◆ **MATERIAL TO PROCESS**
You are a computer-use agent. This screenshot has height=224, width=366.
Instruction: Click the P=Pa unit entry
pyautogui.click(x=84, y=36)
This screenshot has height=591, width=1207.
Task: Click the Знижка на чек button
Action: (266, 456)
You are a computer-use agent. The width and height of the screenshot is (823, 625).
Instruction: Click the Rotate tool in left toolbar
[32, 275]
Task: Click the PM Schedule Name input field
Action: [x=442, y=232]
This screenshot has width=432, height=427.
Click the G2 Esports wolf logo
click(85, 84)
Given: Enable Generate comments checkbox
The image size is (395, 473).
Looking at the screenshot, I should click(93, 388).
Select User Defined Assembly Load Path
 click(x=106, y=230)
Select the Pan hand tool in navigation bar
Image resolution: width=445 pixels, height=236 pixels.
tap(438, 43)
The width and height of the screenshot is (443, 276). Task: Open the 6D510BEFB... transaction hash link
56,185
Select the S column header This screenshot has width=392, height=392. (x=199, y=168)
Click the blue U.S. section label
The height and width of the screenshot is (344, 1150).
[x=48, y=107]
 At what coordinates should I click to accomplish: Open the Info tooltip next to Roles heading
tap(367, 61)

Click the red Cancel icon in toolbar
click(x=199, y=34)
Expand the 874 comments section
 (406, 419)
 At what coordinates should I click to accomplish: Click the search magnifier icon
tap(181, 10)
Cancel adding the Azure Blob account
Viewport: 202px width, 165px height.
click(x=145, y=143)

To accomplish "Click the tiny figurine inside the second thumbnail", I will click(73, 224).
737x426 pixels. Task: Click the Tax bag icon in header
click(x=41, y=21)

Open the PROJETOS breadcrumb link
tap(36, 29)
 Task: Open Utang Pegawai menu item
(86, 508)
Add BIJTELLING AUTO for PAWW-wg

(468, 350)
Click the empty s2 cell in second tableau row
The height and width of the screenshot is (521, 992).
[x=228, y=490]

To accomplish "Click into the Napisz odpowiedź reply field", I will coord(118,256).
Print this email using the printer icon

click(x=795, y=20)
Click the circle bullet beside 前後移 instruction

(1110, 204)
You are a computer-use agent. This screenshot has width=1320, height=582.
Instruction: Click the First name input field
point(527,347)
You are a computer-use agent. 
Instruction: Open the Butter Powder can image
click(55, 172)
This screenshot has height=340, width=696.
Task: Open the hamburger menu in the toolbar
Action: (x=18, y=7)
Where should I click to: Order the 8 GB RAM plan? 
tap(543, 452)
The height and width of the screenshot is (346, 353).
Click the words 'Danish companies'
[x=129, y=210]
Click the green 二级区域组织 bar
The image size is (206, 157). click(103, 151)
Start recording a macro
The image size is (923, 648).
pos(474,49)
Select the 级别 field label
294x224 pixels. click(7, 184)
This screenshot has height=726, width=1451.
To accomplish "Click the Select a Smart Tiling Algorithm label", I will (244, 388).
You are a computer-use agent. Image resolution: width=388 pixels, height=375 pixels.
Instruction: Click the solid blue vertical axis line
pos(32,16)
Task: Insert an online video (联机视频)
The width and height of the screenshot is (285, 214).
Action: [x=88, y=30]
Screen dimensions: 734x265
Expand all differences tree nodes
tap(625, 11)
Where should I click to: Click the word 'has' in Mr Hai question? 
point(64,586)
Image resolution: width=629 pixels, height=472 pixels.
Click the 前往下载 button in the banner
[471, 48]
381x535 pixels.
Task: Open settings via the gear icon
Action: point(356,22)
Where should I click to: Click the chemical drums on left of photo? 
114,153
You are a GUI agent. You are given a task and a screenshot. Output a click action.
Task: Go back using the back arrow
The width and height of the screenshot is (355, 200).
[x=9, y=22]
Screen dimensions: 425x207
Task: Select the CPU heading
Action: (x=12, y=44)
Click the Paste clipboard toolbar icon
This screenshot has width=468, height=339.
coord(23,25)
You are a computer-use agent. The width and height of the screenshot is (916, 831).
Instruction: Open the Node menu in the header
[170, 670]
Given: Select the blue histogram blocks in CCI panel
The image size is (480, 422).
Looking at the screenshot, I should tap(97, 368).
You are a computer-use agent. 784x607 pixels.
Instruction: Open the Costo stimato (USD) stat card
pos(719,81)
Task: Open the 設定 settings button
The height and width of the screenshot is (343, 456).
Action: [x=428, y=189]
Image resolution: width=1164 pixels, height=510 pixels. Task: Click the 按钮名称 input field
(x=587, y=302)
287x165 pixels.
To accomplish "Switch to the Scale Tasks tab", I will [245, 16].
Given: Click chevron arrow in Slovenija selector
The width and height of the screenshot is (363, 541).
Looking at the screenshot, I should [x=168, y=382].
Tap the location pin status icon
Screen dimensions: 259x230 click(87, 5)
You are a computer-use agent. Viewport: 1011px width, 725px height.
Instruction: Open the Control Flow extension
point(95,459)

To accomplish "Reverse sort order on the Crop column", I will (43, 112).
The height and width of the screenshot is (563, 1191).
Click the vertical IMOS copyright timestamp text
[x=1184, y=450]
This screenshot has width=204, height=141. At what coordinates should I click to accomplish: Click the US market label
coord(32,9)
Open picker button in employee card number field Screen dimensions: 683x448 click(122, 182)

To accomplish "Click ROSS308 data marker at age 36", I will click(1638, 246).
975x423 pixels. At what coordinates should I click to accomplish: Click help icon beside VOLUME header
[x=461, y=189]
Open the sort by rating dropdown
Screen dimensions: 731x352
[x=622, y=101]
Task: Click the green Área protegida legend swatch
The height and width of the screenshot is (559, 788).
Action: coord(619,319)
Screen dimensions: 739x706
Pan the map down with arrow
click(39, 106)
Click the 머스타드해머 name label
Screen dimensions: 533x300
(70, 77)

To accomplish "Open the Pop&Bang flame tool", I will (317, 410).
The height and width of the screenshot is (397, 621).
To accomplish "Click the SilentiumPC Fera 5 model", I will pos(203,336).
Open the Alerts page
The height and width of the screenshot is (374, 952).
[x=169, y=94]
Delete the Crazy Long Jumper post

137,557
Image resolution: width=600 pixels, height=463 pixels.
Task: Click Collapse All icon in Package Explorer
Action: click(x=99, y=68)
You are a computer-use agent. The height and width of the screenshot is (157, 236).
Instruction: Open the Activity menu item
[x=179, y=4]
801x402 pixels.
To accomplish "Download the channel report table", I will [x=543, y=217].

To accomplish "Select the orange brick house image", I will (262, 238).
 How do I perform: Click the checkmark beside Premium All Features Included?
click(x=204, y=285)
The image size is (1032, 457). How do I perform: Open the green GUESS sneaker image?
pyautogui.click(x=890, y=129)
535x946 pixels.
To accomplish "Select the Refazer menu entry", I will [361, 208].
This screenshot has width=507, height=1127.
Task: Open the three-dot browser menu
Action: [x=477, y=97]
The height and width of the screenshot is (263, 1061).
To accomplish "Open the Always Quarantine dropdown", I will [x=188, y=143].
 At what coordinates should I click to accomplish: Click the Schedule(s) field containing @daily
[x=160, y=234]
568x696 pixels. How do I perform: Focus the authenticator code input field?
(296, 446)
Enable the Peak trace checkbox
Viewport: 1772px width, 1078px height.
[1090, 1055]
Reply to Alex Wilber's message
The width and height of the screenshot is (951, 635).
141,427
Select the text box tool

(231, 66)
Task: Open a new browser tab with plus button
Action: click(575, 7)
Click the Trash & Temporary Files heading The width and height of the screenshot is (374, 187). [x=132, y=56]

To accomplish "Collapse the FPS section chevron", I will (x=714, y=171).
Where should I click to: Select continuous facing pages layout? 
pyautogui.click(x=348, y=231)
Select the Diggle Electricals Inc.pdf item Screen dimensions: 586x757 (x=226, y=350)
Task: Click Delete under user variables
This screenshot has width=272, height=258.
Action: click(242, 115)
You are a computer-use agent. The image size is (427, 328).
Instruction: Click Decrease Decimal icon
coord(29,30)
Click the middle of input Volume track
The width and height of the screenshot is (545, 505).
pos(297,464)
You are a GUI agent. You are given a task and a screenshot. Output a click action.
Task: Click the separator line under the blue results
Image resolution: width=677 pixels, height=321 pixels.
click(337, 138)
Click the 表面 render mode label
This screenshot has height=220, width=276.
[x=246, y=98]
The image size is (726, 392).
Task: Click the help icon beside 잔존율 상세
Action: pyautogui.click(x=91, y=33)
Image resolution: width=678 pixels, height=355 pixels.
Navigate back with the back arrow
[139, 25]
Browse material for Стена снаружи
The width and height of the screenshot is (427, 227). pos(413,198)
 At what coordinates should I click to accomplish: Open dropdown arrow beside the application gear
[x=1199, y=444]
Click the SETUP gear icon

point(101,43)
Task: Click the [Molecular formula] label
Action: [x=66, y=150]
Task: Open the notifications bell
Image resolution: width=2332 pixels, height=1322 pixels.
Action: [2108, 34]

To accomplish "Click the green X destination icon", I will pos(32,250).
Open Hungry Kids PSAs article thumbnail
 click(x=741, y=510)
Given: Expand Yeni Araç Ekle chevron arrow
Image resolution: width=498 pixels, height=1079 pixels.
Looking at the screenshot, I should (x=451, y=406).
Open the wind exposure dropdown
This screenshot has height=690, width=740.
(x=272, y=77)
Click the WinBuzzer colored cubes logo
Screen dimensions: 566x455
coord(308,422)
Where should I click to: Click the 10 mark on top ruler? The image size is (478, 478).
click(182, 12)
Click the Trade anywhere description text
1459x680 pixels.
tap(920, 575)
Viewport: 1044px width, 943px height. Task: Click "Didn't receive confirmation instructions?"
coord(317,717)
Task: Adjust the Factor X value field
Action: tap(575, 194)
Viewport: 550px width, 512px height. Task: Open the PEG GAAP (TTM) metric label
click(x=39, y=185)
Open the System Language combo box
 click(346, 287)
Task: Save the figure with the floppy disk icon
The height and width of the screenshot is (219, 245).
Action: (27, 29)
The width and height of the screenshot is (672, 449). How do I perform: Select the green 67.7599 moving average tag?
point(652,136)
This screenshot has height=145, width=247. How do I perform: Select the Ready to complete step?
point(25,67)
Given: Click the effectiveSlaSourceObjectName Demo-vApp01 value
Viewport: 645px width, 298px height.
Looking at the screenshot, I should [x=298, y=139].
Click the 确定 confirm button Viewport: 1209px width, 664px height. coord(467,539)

◆ **WORK REQUEST**
Everything above from the line containing "Click the SETUP gear icon" down to the line containing "Given: Click the" should be copied exactly, both end lines included, and nothing else.

◆ **RESULT OF THE TASK**
Click the SETUP gear icon

point(101,43)
Task: Click the [Molecular formula] label
Action: [x=66, y=150]
Task: Open the notifications bell
Image resolution: width=2332 pixels, height=1322 pixels.
Action: [2108, 34]

To accomplish "Click the green X destination icon", I will pos(32,250).
Open Hungry Kids PSAs article thumbnail
 click(x=741, y=510)
Given: Expand Yeni Araç Ekle chevron arrow
Image resolution: width=498 pixels, height=1079 pixels.
Looking at the screenshot, I should (x=451, y=406).
Open the wind exposure dropdown
This screenshot has height=690, width=740.
(x=272, y=77)
Click the WinBuzzer colored cubes logo
Screen dimensions: 566x455
coord(308,422)
Where should I click to: Click the 10 mark on top ruler? The image size is (478, 478).
click(182, 12)
Click the Trade anywhere description text
1459x680 pixels.
tap(920, 575)
Viewport: 1044px width, 943px height. Task: Click "Didn't receive confirmation instructions?"
coord(317,717)
Task: Adjust the Factor X value field
Action: tap(575, 194)
Viewport: 550px width, 512px height. Task: Open the PEG GAAP (TTM) metric label
click(x=39, y=185)
Open the System Language combo box
 click(346, 287)
Task: Save the figure with the floppy disk icon
The height and width of the screenshot is (219, 245).
Action: (27, 29)
The width and height of the screenshot is (672, 449). How do I perform: Select the green 67.7599 moving average tag?
point(652,136)
This screenshot has height=145, width=247. How do I perform: Select the Ready to complete step?
point(25,67)
Given: Click the effectiveSlaSourceObjectName Demo-vApp01 value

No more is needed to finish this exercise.